174 Seiten, Dissertation Technische Universität Kaiserslautern (2016), Softcover, A5

Zusammenfassung / Abstract

Regime-switching models for asset returns are widely used in finance and statistics. In the classical Hidden Markov Model (HMM) the values of the drift process are controlled by a Markov chain with finite state space. This Markov chain is assumed to be unobservable and describes the underlying state of the economy. In the Markov Switching Model (MSM) the volatility jumps with the Markov chain, as well. Due to the unobservable chain, for applications one has to use stochastic filtering theory to estimate its current state.

In this work we consider HMM and MSM in discrete and continuous time. We analyze their econometric properties by investigating Stylized Facts and see the limitations of the HMM due to its constant volatility.

Representations of the autocorrelation functions in both models will be derived, which depend on the transition probabilities of the chain. We demonstrate the existence of volatility clustering in the MSM, which is not present in the HMM. For the leverage effect in the MSM we prove a similar representation as for the autocorrelations and derive a heuristic choice of parameters that leads to leverage effect in the 2-state model.
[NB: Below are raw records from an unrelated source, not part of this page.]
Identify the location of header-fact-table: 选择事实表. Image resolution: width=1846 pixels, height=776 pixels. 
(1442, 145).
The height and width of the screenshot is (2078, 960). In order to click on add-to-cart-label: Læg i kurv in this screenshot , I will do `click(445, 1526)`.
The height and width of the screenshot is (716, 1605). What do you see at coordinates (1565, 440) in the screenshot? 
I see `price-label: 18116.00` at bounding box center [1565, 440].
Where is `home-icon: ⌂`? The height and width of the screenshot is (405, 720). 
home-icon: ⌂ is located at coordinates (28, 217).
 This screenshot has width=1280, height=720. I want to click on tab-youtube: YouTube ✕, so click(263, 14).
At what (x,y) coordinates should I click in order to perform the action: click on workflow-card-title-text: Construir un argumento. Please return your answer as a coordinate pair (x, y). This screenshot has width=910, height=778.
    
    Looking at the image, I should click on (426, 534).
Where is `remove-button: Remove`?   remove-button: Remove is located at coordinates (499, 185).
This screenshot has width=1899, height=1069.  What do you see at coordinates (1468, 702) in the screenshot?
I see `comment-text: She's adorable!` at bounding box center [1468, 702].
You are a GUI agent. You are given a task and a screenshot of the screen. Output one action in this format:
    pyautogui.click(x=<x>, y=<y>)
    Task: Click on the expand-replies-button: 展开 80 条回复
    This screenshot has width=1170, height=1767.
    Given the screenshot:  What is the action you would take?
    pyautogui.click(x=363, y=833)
We then consider the connections between the discrete- and continuous-time models by investigating the issues of consistency and convergence in regime-switching models. We demonstrate that the discrete-time HMM-filter corresponds to the robust discretization of the continuous-time filter and prove a stability result for a sequence of SDE's. With this we show that the continuous-time HMM-filter converges to the vector of the invariant distribution if what we call the signal-to-noise matrix converges to 0. The behavior of the discrete-time filters for increasing number of grid points will also be considered.

Following this, we prove that there is no filtering problem in the continuous-time MSM. To obtain a continuous-time model with better econometric properties than the HMM, that still allows for a filtering problem, the Filterbased-volatility Hidden Markov Model (FB-HMM) is introduced. We prove that in a sense this is the optimal approximation of the MSM and show the filtering equations in this model. To analyze its consistency we prove that already the Euler discretization converges. We conclude by considering the stylized facts of the model and show that they are similar to those in the MSM, albeit a bit less pronounced. In this sense the FB-HMM lies between the HMM and the MSM.